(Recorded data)
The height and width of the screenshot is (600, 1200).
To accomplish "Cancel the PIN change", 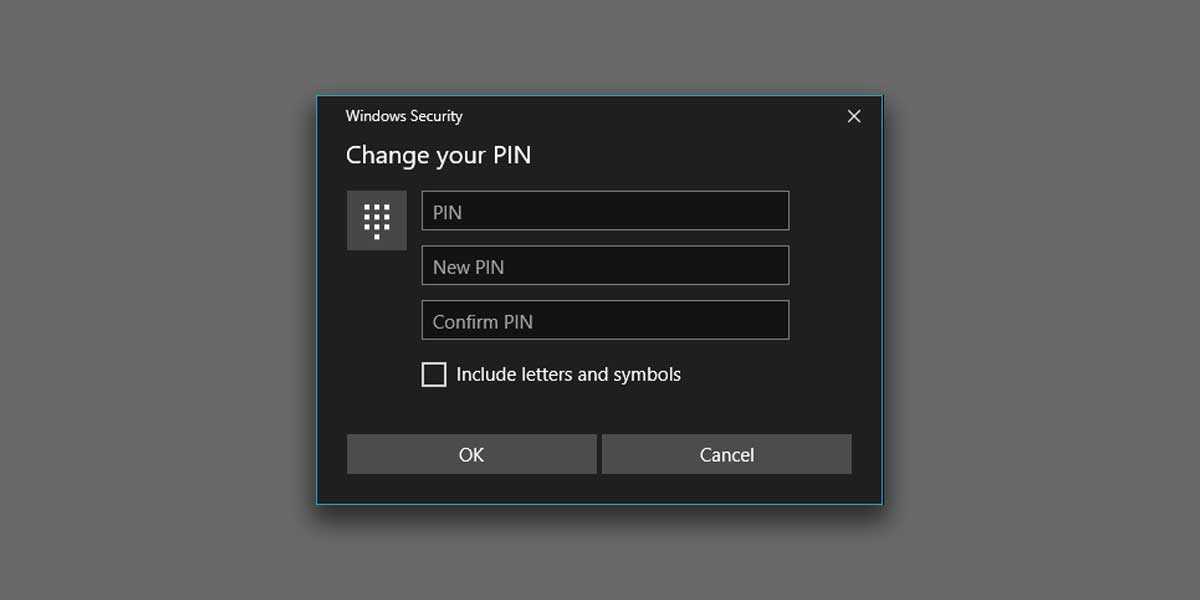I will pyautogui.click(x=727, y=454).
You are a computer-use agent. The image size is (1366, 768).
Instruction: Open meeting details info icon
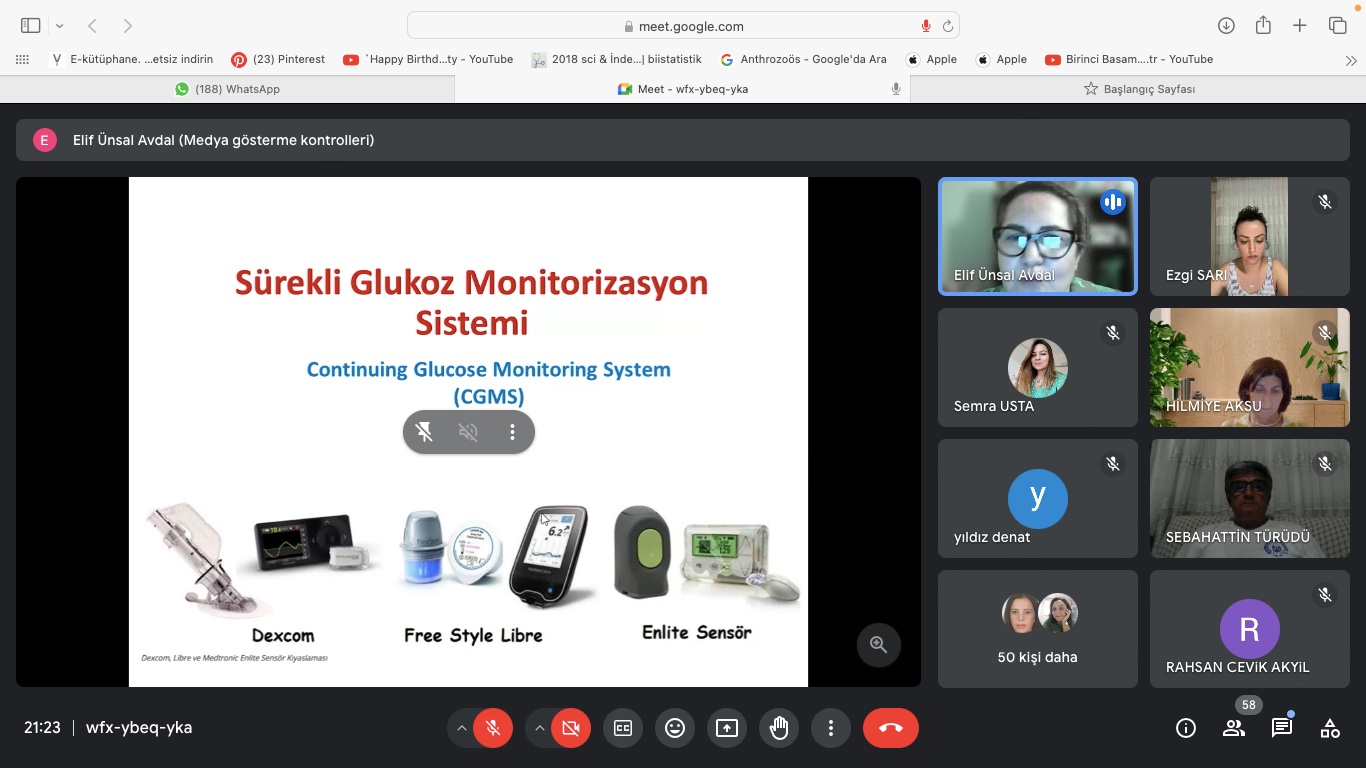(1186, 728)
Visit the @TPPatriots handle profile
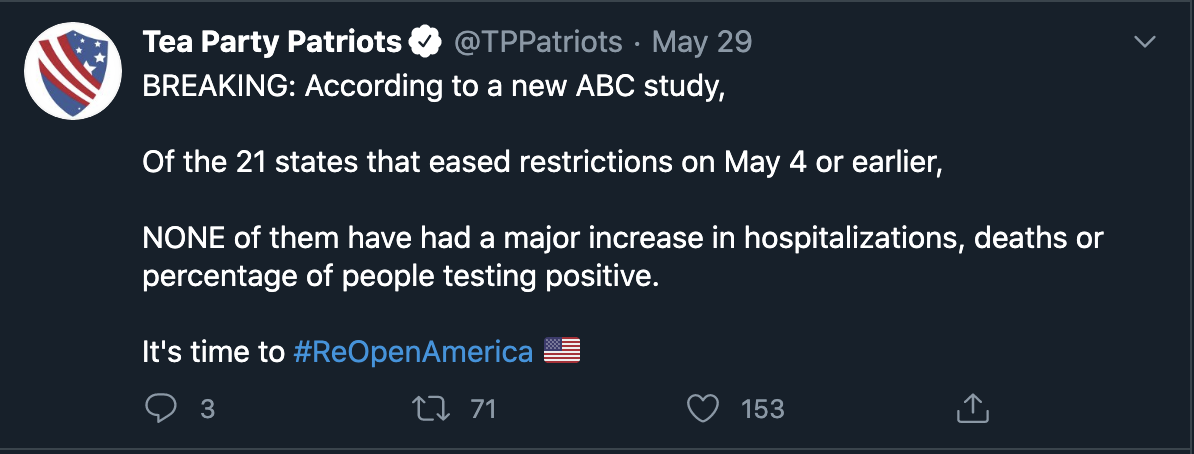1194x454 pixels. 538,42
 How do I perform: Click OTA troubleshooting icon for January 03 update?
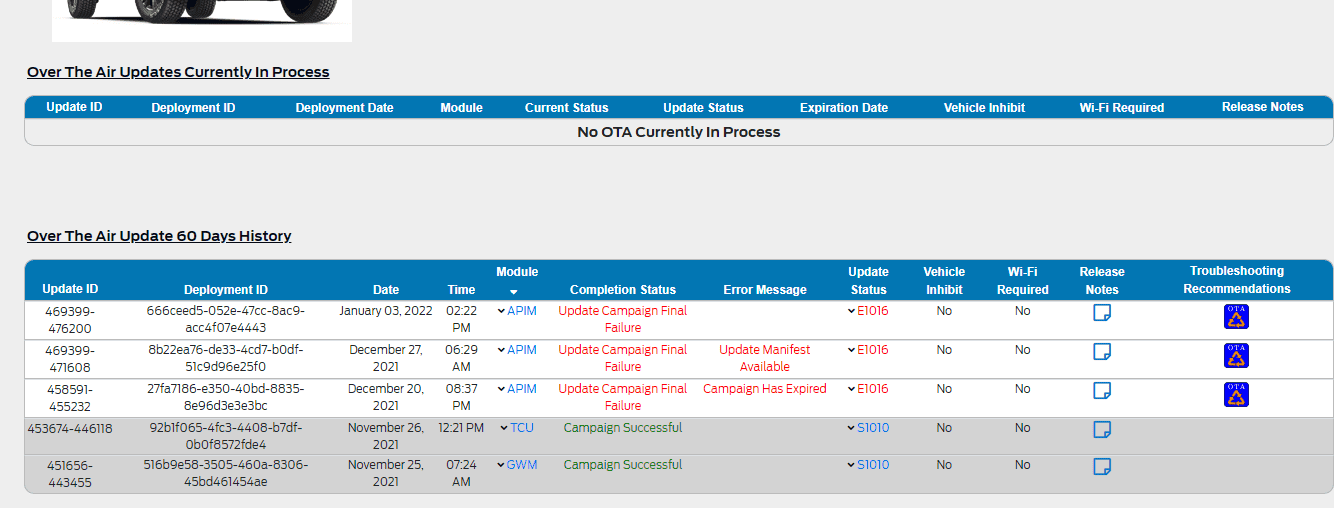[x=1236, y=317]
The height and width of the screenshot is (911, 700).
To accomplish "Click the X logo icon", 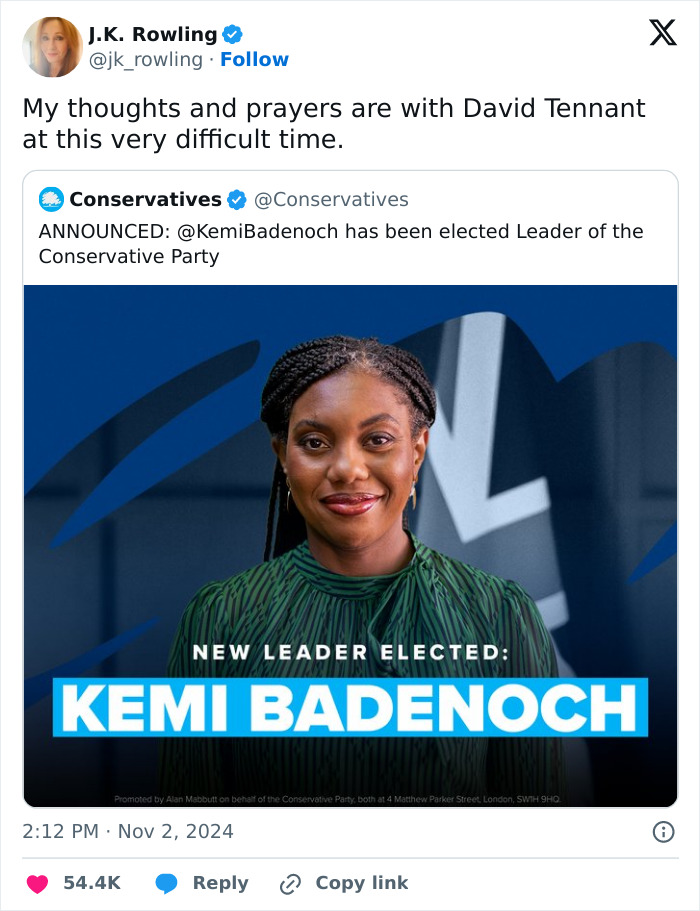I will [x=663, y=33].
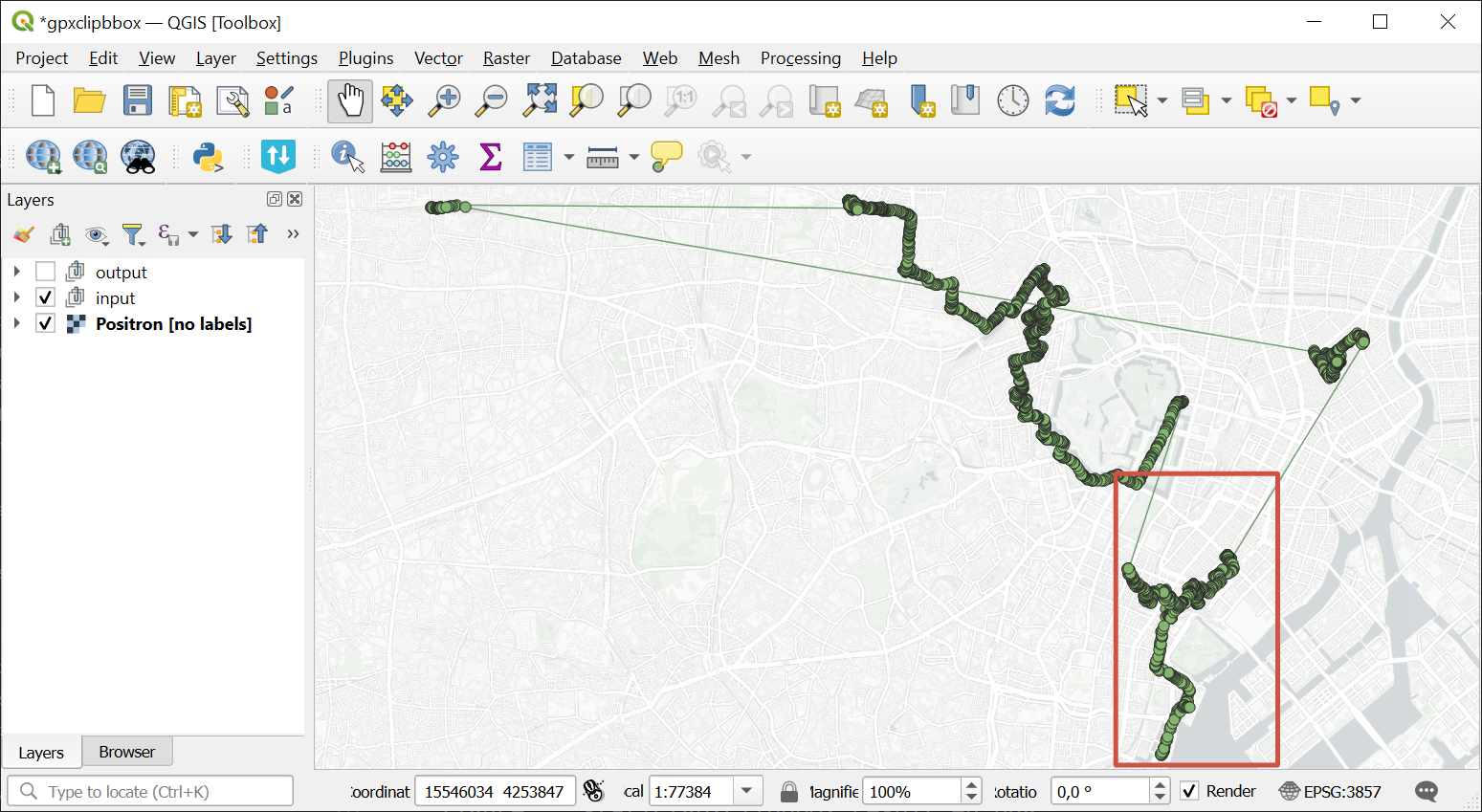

Exercise goal
Read through the entries above, and wherever a line holds the string "screenshot", copy it.

Exercise answer
The height and width of the screenshot is (600, 1200).
The height and width of the screenshot is (911, 700).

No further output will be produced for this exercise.